Glycemic Control, Safety and Tolerability of TC-6987 Monotherapy in Type 2 Diabetes Mellitus

Phase II Study of Glycemic Control, Safety, Tolerability and Pharmacokinetic Parameters of TC-6987 Monotherapy in Subjects With Type 2 Diabetes Mellitus

TC-6987 is a selective nicotinic α-7 receptor ligand (open channel stabilizer) that has demonstrated potent anti-inflammatory/antioxidant properties in animal models. Following the oral administration of a 1mg/kg dose of TC-6987 to diabetic mice (db/db mouse) for 7 weeks, numerous metabolic improvements were observed. Specifically, plasma glucose and triglyceride concentrations declined by approximately 30%; Hb1Ac was reduced by nearly 50%; and TNF-α declined more than 60% relative to control db/db mice Therefore, it appears that TC-6987 could prove beneficial in reducing elevated glucose concentrations in diabetic patients as well as in ameliorating organ damage associated with inflammation, oxidative stress and hyperglycemia.

Study Overview

• Status: Completed
• Conditions: Type 2 Diabetes Mellitus
• Intervention / Treatment: Drug: TC-6987; Drug: Placebo

Detailed Description

This is a Phase II, multicenter, randomized, double-blind, parallel group, placebo-controlled study to assess the efficacy, safety, tolerability, and pharmacokinetic parameters of TC-6987 in subjects with type 2 diabetes mellitus (T2DM).

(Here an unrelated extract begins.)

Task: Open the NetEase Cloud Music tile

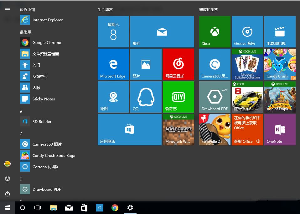Action: [x=178, y=64]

The study is organized into three phases: (a) Screening phase consisting of a 1-week Screening (Week -5)and a 4-week Washout (Week -4 to Day 1); (b) 4-week, Double-Blind Treatment (Day 1 to Week 4) during which subjects are randomized to either TC-6987 (20 mg on Day 1 and 10 mg from Day 2 to Week 4) or placebo; and (c) 2-week Follow-Up (Week 6). Unscheduled visits will be allowed between visits from Washout through Follow-up to evaluate a subject's glycemic status or other safety issues, as required. Subjects will fast overnight for a minimum of 10 hrs and refrain from drinking alcohol 24 hrs prior to each visit.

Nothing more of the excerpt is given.